José Manrubia, lui, est un matador et un artiste contemporain d’origine espagnole. A ses yeux, peindre la tauromachie est un acte de rébellion contre l’idée d’une société aseptisée, d’une culture unique, lisse et sans relief. Alléchant programme! Voilà la réponse à deux questions qui pourraient se poser à vous à première vue de cette photo. Je vous invite à aller plus loin…

La Camargue est évoquée dans ce cliché, les herbes folles d’où jaillit cet auguste taureau, puissant et pétulant, valorisé par les bords saccadés et acerbes de ce placard presque carré, mimétisme des cornes de l’animal. L’enduit craquelé suggère l’effet du soleil, de la chaleur, du sel, et donne une jolie matière au fond. Il ne manquent que les flamants roses, l’Arlésienne, les chevaux ont déjà fait l’objet d’un article!

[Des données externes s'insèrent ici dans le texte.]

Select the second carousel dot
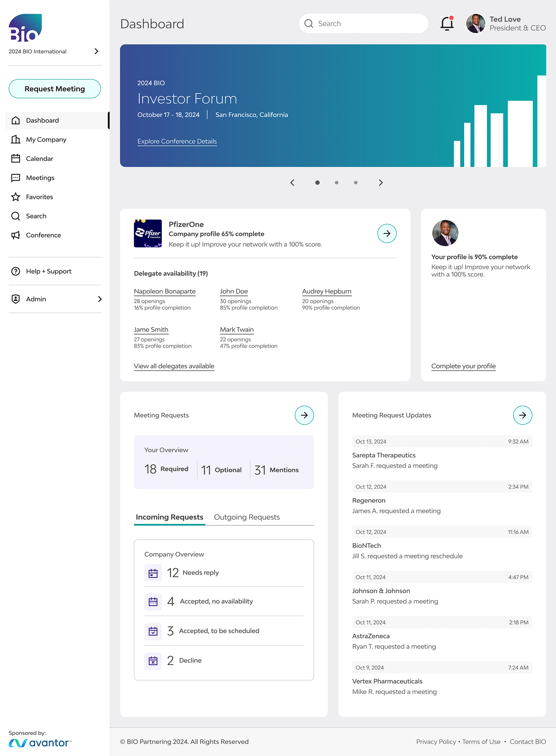 (336, 183)
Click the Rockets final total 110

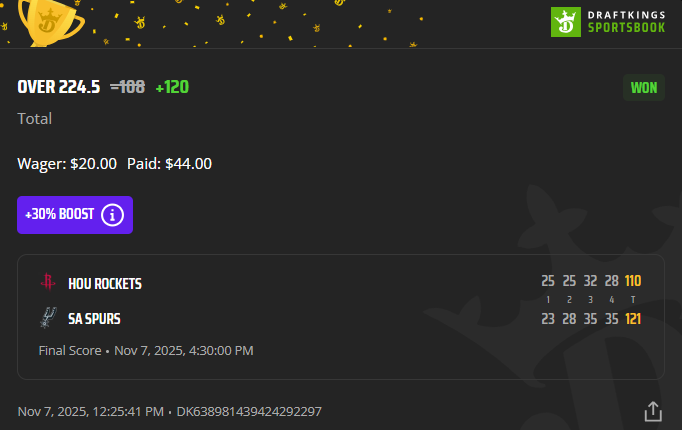632,281
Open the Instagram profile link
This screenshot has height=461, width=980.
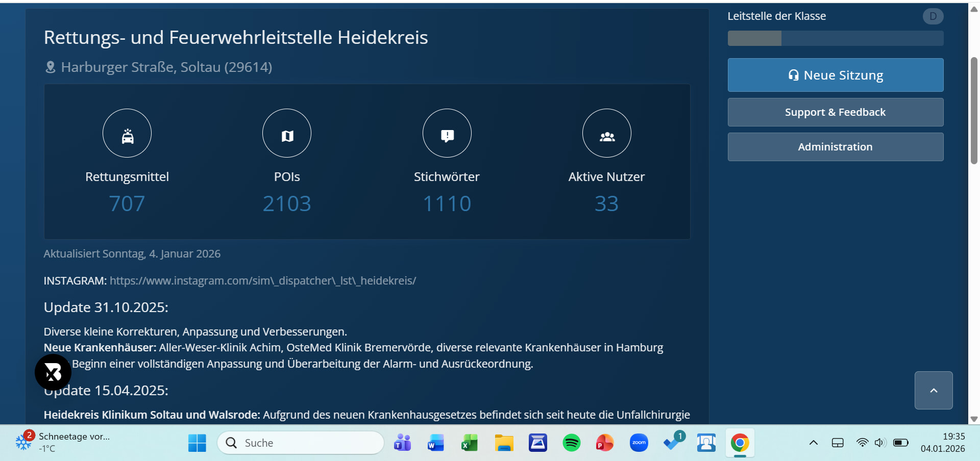coord(262,281)
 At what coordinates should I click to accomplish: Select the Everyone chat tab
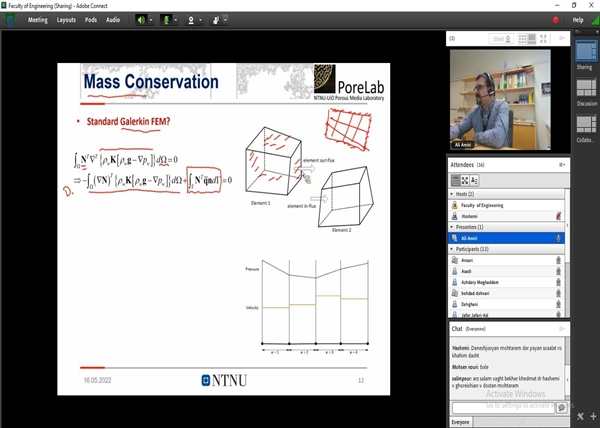click(461, 422)
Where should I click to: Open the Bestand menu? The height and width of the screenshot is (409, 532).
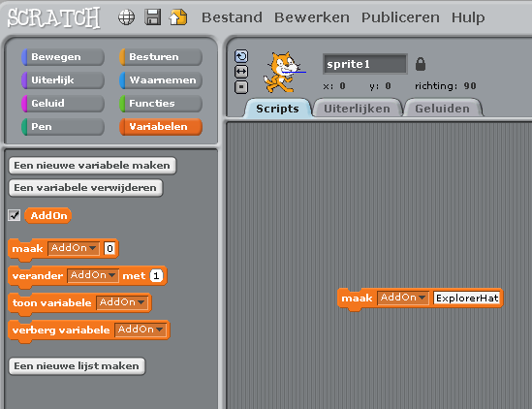pyautogui.click(x=232, y=17)
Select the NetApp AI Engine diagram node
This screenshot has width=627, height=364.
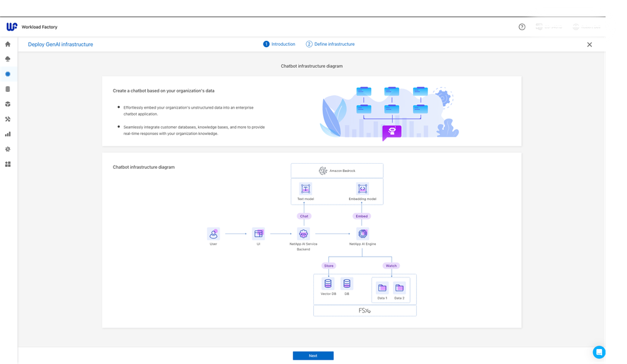pyautogui.click(x=362, y=233)
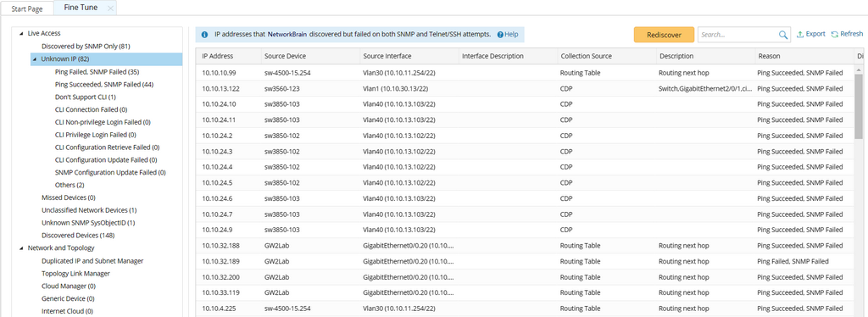Collapse the Unknown IP (82) node
This screenshot has width=868, height=317.
point(35,59)
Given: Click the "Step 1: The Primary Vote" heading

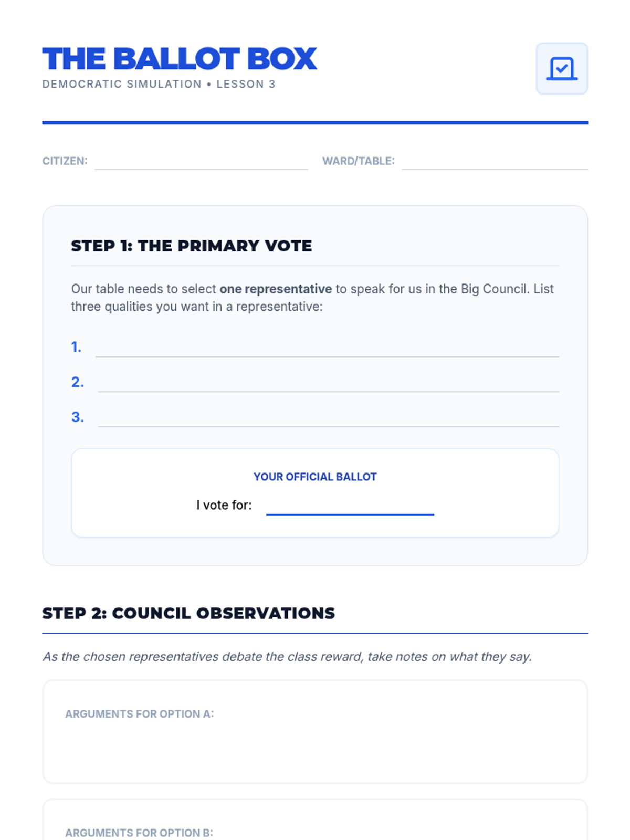Looking at the screenshot, I should click(191, 246).
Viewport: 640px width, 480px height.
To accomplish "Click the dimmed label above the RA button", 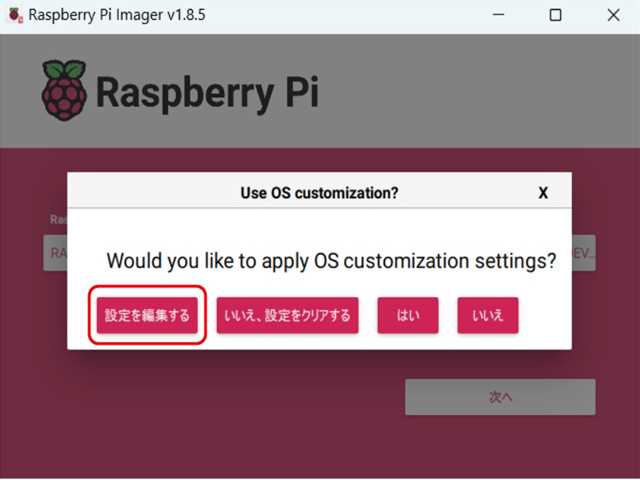I will click(58, 220).
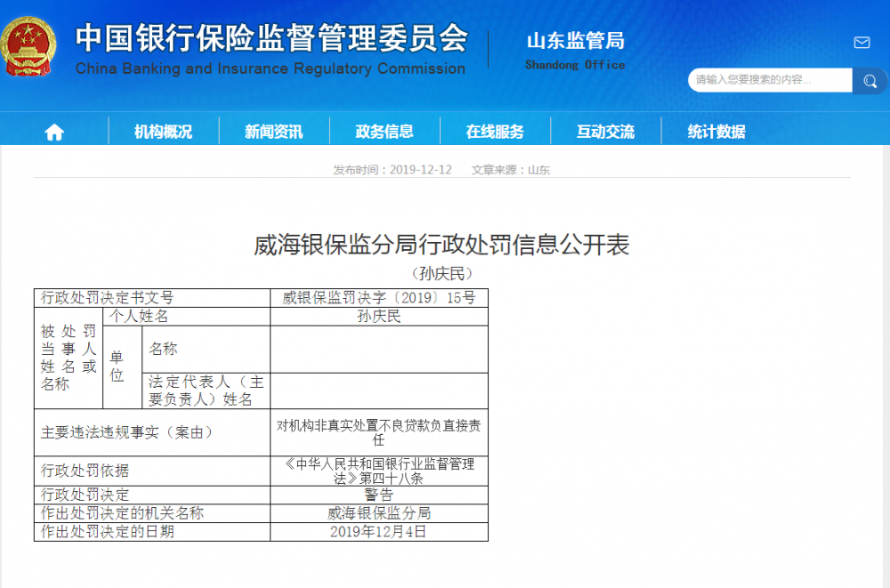The width and height of the screenshot is (890, 588).
Task: Open the 互动交流 menu item
Action: (605, 130)
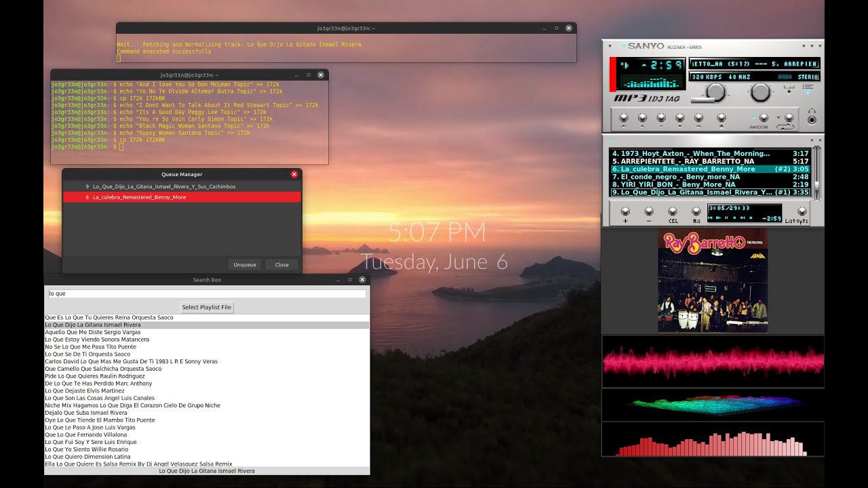Toggle the RANDOM shuffle knob
The image size is (868, 488).
point(764,117)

Le petit rectangle parfait en haut à gauche résonne avec le rectangle du nom de l’artiste (en bas à droite) et avec l’aléatoire carré central, lui même dans le carré parfait de la photo,  jeu de miroir énigmatique à quatre (au moins) éléments s’efforçant d’encourager un espace de lecture et d’analyse. Le passage d’un élément à l’autre ravit le regard et nourrit l’affinité avec l’image. On peut voir aussi la composition de cette photo en X sur les deux diagonales, une formée par les deux rectangles (nom de la rue et nom de l’artiste) et une formée de l’axe suggéré par les pattes et le corps de l’animal…..tout est possible (avez vous d’autres idées?) : c’est à mon sens un intérêt de cette (la) photographie.

 

 

 

 

Saint Malo (intra muros)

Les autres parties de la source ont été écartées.